* _Records for finding displayed items_:
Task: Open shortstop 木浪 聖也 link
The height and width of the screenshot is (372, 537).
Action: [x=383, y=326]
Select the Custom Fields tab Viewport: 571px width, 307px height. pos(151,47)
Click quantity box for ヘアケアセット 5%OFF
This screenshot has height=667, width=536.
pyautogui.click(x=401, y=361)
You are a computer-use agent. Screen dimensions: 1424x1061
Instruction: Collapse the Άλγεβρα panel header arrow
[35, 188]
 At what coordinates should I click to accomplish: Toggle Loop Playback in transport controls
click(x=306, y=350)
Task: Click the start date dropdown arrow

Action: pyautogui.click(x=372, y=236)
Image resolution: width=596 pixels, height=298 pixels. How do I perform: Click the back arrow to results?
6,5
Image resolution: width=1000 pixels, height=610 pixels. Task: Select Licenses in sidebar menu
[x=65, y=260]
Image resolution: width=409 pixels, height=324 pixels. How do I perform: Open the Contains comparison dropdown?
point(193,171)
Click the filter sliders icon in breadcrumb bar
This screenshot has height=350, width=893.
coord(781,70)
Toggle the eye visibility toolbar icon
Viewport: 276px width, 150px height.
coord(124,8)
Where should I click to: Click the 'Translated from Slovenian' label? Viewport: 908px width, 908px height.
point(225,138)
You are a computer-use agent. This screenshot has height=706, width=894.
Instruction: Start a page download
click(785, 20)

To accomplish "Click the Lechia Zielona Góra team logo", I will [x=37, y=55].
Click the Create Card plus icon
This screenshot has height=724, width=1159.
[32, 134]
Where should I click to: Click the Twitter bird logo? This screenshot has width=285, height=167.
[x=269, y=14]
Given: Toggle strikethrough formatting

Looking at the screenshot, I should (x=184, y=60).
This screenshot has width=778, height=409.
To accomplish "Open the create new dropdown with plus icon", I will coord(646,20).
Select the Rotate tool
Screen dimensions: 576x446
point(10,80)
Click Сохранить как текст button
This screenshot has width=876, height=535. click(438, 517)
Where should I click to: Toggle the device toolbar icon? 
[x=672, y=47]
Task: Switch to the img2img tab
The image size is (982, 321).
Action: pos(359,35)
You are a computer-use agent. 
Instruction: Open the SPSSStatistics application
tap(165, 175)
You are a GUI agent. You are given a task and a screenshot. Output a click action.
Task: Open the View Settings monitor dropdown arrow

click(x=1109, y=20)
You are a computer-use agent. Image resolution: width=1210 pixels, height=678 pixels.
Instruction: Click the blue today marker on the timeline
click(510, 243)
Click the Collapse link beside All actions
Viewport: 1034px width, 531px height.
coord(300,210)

* _Exercise brief_:
Can you express the lines of the records starting at the line that contains "Task: Switch to the img2img tab" and ending at the end of the records as a JSON list of strings, one per line, with blank lines left out?

* _Finished exercise_:
[
  "Task: Switch to the img2img tab",
  "The image size is (982, 321).",
  "Action: pos(359,35)",
  "You are a computer-use agent. ",
  "Instruction: Open the SPSSStatistics application",
  "tap(165, 175)",
  "You are a GUI agent. You are given a task and a screenshot. Output a click action.",
  "Task: Open the View Settings monitor dropdown arrow",
  "click(x=1109, y=20)",
  "You are a computer-use agent. Image resolution: width=1210 pixels, height=678 pixels.",
  "Instruction: Click the blue today marker on the timeline",
  "click(510, 243)",
  "Click the Collapse link beside All actions",
  "Viewport: 1034px width, 531px height.",
  "coord(300,210)"
]